**What to produce:** Could you find every line in the entries below that holds the word "stack" and copy it?

**Information shown:**

Content starts

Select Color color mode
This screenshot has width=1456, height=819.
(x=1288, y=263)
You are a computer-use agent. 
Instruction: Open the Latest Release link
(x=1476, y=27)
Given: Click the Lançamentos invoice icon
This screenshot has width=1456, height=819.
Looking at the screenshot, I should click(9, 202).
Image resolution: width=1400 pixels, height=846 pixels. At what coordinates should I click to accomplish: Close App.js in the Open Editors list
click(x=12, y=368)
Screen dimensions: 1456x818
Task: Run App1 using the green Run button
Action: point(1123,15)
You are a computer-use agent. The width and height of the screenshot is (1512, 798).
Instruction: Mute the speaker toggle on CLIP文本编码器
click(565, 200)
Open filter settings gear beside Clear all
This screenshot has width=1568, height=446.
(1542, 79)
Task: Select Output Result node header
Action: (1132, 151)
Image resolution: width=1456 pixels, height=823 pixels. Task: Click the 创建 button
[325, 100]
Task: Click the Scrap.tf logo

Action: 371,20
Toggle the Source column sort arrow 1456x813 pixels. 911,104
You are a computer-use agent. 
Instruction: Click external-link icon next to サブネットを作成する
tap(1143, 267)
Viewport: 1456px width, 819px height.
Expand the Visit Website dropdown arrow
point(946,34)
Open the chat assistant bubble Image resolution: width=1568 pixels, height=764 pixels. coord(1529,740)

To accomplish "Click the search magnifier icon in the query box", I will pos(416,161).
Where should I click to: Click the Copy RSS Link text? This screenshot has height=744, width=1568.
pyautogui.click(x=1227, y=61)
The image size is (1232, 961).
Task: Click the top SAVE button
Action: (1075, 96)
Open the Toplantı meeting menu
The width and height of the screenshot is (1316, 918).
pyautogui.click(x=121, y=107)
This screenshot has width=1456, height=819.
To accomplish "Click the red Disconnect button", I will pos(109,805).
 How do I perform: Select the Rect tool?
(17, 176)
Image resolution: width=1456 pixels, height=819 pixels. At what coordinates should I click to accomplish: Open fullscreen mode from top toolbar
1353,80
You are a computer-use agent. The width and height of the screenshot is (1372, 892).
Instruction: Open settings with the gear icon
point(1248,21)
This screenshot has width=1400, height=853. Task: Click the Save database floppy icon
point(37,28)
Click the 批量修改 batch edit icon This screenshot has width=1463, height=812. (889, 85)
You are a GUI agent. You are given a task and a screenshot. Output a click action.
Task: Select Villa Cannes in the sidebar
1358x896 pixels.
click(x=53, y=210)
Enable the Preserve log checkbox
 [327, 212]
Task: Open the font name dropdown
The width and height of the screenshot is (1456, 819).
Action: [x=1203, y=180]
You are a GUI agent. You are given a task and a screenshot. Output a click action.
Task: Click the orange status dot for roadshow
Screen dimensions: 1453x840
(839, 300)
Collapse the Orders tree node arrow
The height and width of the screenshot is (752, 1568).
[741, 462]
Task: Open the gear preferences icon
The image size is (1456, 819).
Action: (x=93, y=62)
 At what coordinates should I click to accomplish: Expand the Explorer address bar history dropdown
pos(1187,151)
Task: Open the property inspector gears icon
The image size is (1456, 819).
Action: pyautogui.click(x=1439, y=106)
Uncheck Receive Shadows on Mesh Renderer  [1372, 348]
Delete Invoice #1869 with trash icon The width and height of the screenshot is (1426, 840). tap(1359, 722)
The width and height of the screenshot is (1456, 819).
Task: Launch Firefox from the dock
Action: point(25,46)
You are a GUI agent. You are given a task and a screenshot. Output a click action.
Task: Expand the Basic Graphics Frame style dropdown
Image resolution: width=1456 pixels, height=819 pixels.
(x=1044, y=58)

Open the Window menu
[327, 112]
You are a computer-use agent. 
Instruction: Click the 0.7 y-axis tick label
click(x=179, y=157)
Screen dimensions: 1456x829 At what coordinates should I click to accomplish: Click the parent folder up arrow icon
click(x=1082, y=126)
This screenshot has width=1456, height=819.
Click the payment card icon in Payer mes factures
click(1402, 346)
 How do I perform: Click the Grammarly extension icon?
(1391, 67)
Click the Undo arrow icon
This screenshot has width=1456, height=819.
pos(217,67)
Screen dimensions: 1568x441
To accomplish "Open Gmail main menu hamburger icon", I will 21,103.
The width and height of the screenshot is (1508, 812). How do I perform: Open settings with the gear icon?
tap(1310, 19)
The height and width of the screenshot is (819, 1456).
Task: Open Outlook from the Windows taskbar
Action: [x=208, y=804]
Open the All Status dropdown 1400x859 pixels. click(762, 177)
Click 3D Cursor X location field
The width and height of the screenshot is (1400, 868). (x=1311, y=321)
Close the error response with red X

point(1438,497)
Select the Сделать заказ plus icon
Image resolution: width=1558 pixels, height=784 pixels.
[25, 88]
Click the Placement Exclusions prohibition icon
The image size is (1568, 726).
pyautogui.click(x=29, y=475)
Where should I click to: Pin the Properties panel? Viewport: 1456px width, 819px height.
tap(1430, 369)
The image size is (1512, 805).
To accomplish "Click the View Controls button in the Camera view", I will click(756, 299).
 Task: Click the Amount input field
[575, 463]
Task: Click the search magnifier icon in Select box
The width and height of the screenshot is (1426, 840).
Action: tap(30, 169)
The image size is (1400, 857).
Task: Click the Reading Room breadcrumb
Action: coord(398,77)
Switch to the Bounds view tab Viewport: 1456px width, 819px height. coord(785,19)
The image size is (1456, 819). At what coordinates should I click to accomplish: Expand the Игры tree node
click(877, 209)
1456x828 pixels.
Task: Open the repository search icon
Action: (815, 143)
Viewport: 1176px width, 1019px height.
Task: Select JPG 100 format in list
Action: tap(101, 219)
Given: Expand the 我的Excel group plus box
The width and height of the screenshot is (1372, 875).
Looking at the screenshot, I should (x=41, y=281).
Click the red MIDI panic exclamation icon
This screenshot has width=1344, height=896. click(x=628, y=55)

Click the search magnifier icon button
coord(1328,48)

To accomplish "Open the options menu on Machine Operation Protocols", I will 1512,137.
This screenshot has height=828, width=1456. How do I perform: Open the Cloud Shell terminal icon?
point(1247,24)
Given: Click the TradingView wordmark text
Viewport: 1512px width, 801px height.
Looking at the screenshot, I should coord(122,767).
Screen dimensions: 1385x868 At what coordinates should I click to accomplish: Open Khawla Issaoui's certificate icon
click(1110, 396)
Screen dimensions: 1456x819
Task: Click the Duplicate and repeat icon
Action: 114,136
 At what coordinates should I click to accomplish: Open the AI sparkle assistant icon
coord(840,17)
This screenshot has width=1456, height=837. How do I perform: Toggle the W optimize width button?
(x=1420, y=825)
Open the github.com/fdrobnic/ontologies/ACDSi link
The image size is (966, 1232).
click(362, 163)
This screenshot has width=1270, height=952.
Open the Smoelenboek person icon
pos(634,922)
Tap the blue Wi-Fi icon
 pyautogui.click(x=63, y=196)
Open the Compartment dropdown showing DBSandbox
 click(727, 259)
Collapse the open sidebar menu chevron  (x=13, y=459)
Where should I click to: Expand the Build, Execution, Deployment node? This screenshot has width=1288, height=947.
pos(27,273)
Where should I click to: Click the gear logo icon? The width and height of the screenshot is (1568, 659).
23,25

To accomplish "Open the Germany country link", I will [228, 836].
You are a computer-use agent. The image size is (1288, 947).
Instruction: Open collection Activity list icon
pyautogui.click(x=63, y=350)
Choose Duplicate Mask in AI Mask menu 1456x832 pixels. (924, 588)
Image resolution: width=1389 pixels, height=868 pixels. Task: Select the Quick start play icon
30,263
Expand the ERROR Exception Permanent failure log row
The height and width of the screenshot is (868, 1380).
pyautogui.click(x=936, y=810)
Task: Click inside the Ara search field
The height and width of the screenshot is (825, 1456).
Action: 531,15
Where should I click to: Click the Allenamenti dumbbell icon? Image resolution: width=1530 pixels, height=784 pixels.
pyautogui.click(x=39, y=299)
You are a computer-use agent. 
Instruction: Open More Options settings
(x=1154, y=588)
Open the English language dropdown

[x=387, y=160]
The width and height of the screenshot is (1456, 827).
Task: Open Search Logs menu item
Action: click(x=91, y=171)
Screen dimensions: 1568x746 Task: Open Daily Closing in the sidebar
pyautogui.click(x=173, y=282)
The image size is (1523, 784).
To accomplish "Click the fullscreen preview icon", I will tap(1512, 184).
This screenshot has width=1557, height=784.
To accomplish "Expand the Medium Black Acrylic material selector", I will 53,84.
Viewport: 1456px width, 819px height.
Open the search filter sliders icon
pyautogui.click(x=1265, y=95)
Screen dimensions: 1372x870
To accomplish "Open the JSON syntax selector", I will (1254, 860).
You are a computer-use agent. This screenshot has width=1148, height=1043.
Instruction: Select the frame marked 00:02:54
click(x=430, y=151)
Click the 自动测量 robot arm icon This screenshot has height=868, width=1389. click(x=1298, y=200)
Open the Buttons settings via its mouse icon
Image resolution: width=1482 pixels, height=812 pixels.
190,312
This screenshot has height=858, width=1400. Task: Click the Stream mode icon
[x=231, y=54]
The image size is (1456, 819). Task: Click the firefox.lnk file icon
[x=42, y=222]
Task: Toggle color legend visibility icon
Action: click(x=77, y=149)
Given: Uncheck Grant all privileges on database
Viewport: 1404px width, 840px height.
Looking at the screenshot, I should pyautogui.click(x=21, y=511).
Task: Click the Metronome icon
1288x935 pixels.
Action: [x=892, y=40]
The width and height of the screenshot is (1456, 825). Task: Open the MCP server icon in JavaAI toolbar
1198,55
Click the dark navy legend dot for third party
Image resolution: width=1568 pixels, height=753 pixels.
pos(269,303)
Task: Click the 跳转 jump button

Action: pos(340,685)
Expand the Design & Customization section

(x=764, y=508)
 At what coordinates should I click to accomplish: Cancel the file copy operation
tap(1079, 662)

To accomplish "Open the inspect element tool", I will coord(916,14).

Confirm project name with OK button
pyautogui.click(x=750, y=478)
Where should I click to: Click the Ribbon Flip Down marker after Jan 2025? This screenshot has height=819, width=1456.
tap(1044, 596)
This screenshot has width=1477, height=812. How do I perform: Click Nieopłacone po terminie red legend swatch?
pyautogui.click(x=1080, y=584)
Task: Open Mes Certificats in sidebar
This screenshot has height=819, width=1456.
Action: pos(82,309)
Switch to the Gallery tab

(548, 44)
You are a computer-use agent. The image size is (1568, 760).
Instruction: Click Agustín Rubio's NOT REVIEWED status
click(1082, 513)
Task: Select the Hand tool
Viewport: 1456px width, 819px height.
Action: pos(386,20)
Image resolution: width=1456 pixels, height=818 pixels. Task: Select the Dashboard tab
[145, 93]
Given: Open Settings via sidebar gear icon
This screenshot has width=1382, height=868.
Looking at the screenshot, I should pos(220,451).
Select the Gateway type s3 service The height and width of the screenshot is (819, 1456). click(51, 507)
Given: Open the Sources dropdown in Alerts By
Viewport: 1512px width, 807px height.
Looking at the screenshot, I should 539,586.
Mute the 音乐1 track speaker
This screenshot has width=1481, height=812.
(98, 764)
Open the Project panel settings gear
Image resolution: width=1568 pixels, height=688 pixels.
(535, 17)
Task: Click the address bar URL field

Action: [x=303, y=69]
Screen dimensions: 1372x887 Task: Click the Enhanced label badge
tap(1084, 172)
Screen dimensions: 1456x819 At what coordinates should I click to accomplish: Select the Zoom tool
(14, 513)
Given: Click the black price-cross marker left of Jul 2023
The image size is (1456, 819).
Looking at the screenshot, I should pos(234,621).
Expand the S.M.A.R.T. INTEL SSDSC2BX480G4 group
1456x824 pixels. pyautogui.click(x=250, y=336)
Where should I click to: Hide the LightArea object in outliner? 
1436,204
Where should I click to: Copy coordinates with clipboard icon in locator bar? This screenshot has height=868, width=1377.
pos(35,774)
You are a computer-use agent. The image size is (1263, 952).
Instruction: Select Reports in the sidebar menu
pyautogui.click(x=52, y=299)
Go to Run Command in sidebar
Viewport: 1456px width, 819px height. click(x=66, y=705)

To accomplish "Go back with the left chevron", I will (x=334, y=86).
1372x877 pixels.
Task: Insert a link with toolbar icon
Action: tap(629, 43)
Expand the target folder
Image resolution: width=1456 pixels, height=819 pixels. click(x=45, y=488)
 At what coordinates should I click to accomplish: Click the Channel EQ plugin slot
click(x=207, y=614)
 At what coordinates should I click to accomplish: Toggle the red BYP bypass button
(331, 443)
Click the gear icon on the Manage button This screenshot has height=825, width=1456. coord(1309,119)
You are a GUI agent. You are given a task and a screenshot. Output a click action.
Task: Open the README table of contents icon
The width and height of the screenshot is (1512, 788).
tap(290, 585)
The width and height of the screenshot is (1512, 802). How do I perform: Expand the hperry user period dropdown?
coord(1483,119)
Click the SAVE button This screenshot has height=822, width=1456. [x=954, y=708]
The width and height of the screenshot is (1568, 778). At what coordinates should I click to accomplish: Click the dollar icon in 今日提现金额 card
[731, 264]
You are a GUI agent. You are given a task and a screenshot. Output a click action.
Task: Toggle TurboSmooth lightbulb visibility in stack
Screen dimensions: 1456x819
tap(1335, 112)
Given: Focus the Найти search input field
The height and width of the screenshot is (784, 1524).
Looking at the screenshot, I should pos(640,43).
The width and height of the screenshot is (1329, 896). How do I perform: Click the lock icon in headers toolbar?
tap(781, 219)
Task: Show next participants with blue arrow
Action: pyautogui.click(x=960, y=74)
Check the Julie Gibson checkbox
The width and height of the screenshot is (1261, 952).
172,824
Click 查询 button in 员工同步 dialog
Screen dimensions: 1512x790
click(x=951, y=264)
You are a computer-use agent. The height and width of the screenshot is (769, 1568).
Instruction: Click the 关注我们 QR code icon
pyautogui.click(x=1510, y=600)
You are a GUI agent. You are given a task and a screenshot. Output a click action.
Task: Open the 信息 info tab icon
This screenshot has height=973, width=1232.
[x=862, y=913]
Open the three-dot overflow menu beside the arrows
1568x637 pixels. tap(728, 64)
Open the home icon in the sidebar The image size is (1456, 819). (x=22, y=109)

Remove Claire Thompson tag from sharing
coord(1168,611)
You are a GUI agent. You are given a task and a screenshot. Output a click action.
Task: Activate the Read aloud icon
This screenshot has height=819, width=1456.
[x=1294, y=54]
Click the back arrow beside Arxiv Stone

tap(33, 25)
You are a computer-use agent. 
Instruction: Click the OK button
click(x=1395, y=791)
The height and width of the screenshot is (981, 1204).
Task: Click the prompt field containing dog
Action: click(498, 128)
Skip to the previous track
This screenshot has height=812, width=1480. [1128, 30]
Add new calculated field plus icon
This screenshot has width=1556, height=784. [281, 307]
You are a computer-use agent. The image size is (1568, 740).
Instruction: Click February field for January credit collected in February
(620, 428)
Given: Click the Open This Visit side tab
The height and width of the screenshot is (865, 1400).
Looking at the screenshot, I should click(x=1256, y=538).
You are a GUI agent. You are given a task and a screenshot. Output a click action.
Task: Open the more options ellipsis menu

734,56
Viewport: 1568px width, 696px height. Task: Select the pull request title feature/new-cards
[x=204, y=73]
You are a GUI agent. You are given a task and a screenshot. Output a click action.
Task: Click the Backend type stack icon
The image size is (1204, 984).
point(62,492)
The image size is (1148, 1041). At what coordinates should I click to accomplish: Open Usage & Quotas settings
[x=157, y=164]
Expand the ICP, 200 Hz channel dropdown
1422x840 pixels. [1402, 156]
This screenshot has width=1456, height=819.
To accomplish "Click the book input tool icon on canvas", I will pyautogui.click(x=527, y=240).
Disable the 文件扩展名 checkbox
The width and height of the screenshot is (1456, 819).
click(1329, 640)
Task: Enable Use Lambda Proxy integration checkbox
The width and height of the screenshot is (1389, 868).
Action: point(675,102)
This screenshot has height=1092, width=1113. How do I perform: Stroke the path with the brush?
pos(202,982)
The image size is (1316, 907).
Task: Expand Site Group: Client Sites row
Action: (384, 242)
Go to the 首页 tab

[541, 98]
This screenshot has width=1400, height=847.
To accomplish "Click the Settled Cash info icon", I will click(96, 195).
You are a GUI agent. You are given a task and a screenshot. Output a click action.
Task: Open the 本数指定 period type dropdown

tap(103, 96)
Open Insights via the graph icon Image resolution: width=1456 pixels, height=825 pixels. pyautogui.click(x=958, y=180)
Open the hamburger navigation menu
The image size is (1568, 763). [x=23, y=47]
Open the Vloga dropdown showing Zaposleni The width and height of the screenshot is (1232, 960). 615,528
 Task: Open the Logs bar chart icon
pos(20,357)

Content ends

**Answer for the task:**
Task: Toggle TurboSmooth lightbulb visibility in stack
Task: Click the Backend type stack icon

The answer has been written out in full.